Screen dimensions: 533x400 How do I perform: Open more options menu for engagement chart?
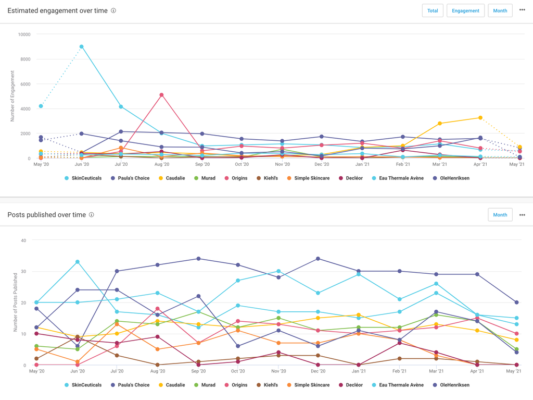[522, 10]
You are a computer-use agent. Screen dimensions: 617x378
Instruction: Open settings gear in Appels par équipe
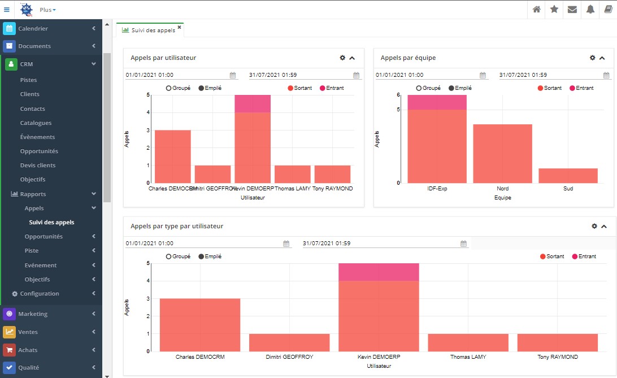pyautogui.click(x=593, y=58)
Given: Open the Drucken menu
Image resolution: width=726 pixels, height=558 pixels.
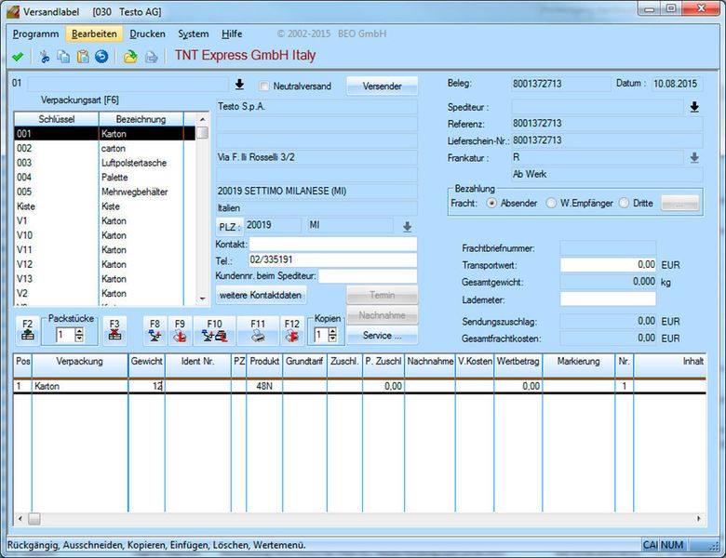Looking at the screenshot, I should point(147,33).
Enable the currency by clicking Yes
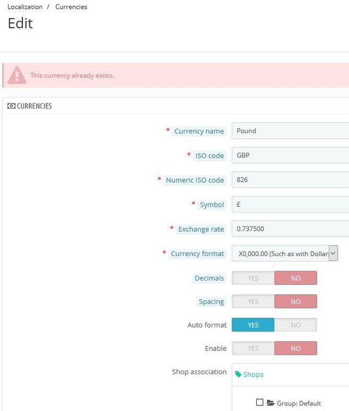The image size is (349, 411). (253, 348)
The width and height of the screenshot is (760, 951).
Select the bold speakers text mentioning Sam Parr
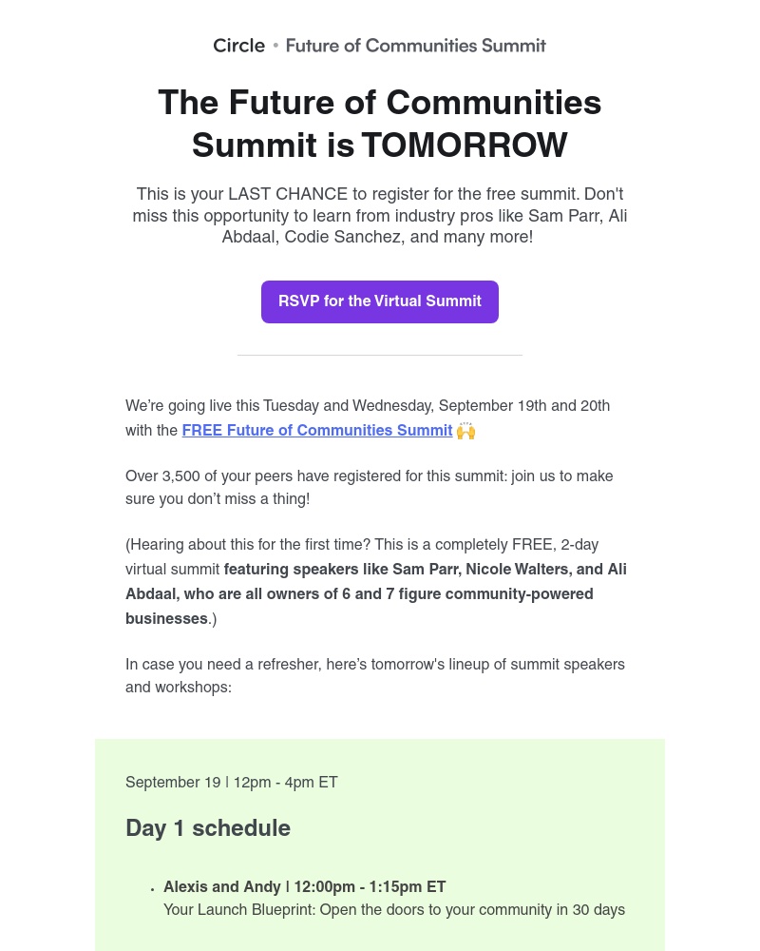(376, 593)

----

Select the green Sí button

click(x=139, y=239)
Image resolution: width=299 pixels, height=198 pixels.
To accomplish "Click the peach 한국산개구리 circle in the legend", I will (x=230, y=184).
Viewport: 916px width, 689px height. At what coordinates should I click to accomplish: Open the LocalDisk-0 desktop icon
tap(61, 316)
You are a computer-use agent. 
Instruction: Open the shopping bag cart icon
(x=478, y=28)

----

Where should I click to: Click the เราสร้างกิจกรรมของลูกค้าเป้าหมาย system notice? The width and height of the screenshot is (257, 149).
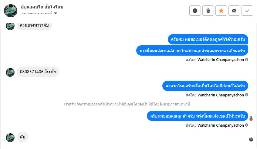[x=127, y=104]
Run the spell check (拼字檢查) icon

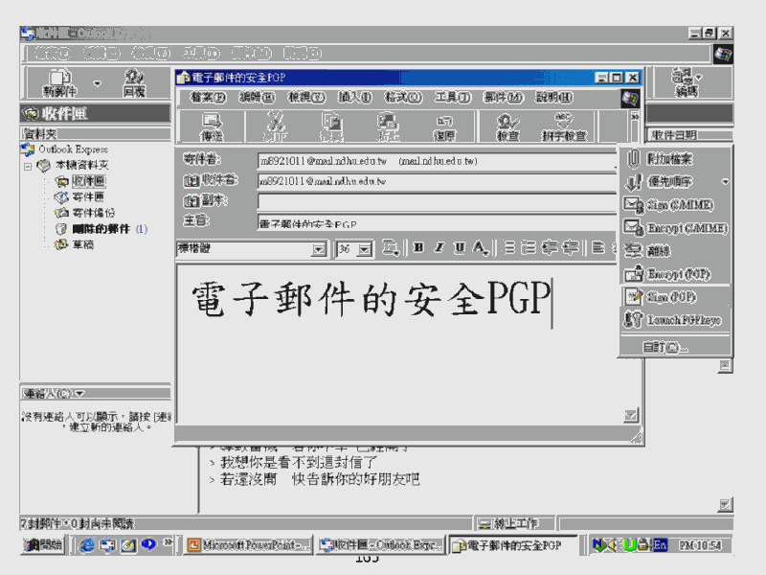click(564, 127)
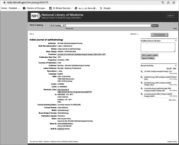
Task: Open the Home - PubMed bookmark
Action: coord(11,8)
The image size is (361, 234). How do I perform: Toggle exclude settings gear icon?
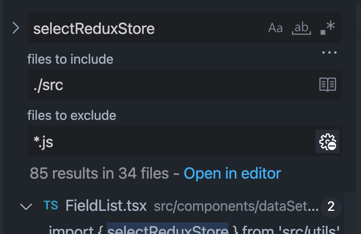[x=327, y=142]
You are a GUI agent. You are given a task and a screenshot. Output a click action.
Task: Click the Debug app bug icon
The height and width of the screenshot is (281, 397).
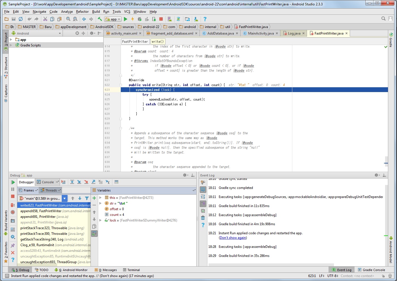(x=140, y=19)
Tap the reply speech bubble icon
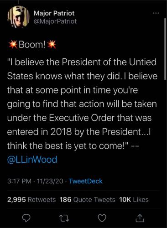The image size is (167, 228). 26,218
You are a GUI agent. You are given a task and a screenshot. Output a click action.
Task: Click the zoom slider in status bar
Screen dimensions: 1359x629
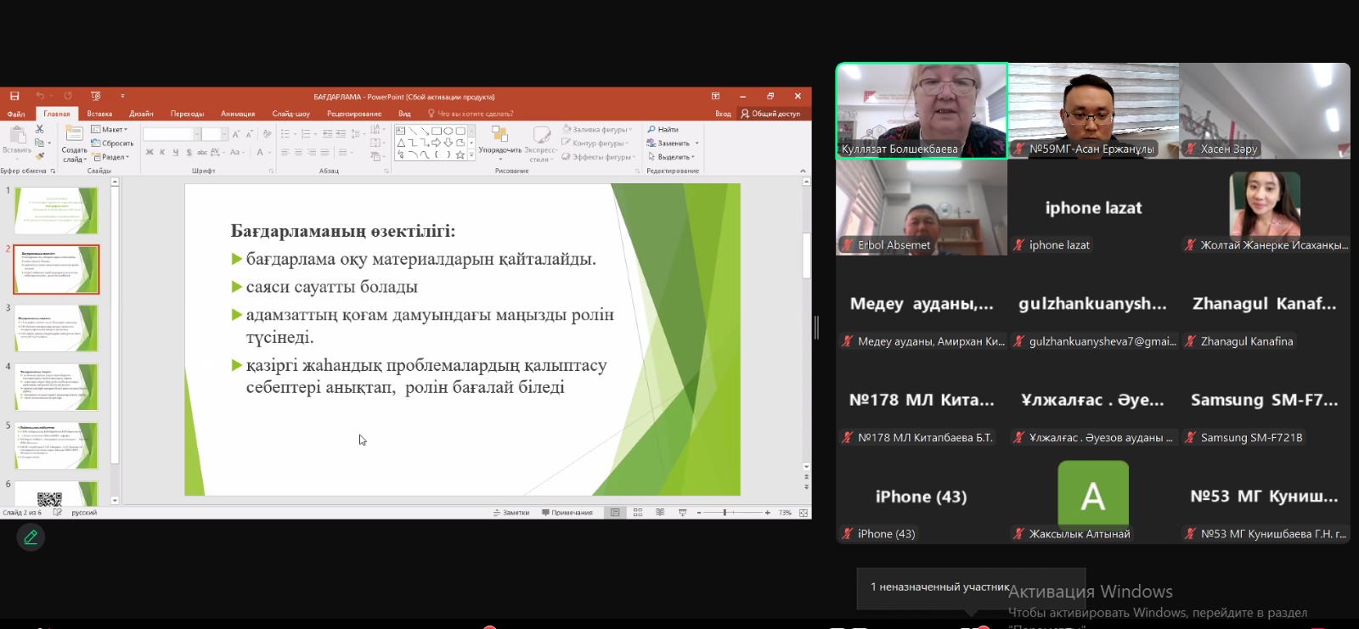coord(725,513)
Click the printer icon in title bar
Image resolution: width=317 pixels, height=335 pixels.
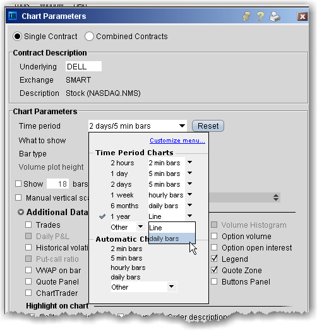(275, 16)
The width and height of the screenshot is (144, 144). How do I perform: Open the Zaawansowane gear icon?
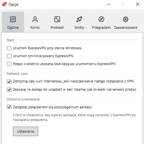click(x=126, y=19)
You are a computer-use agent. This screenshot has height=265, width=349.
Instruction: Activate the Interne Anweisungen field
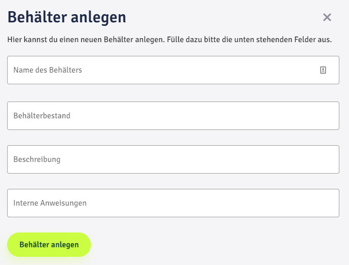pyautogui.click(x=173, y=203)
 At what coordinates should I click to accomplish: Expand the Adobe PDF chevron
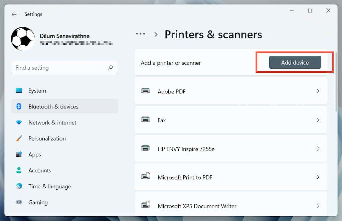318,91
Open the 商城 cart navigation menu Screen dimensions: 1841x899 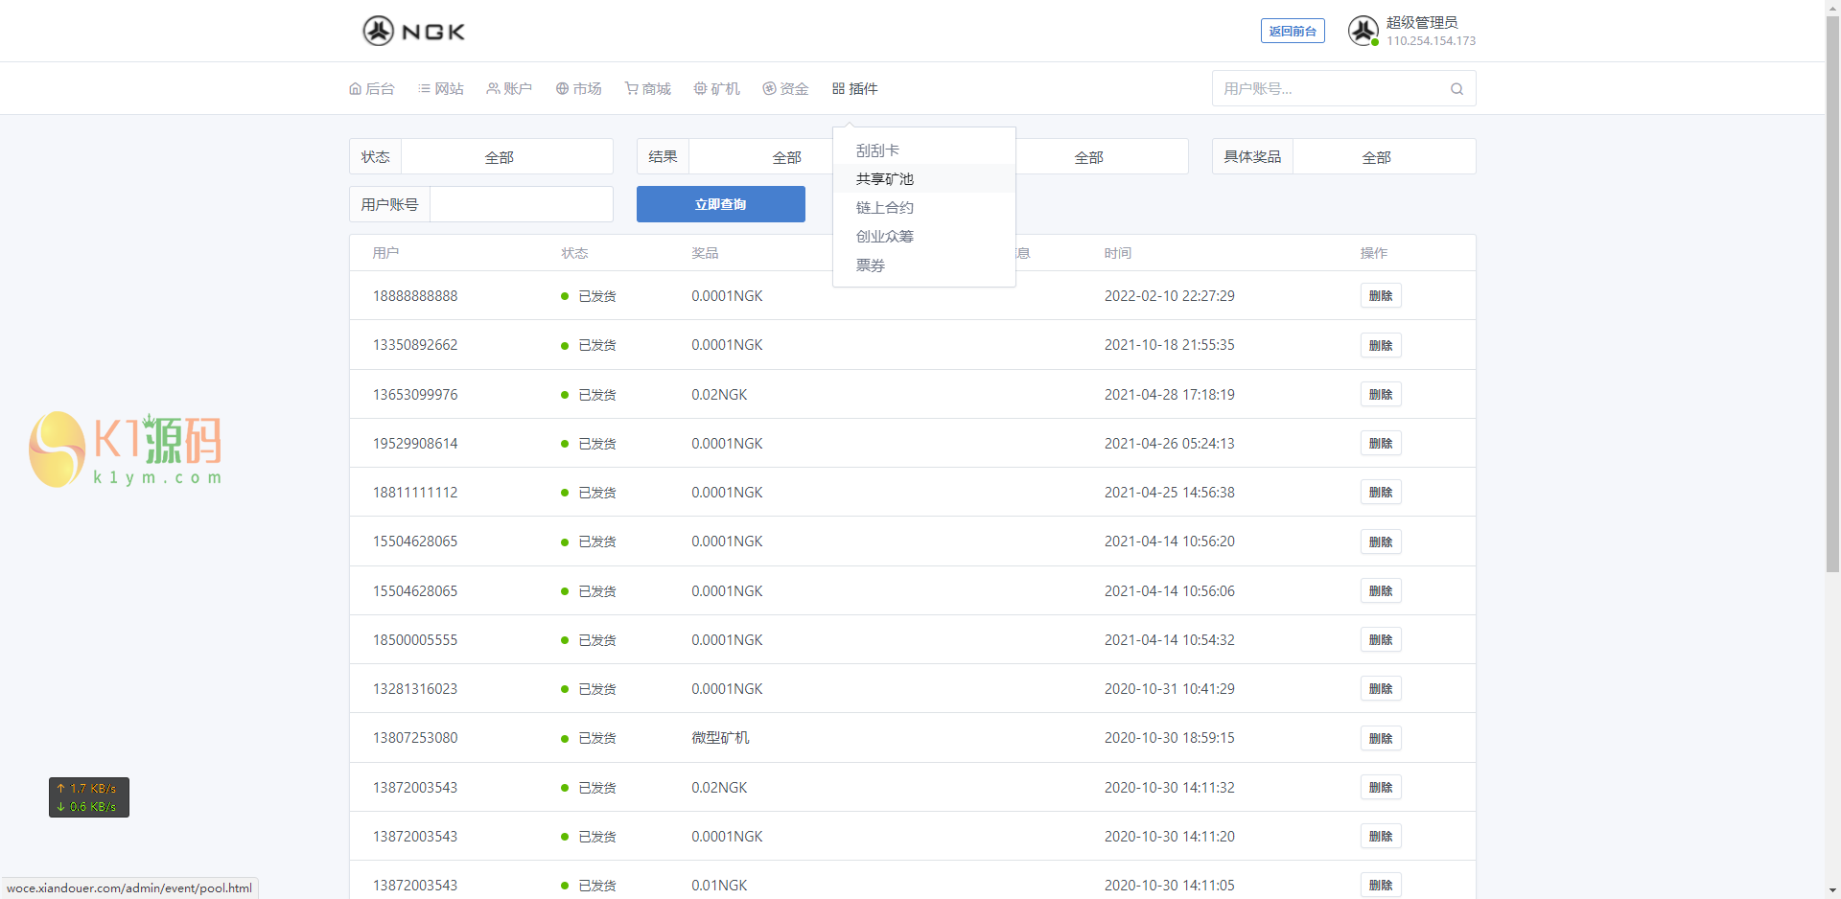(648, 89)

----

=== YOUR TASK ===
Copy exactly, without pictures, the lines above from the one with "The image size is (361, 234)." down to the one with "You are a computer-use agent. This", inclusive.

=== EXERCISE OUTPUT ===
The image size is (361, 234). How do I perform: Toggle exclude settings gear icon?
[x=327, y=142]
You are a GUI agent. You are given a task and a screenshot. Output a click action.
Task: Click the Debug app bug icon
The height and width of the screenshot is (281, 397).
(x=140, y=19)
Tap the reply speech bubble icon
The image size is (167, 228). 26,218
You are a GUI agent. You are given a task and a screenshot. Output a click action.
Task: Click the zoom slider in status bar
Screen dimensions: 1359x629
coord(725,513)
Click the printer icon in title bar
Image resolution: width=317 pixels, height=335 pixels.
(275, 16)
The width and height of the screenshot is (144, 144). How do I perform: Open the Zaawansowane gear icon?
click(x=126, y=19)
You are a computer-use agent. This screenshot has height=265, width=349.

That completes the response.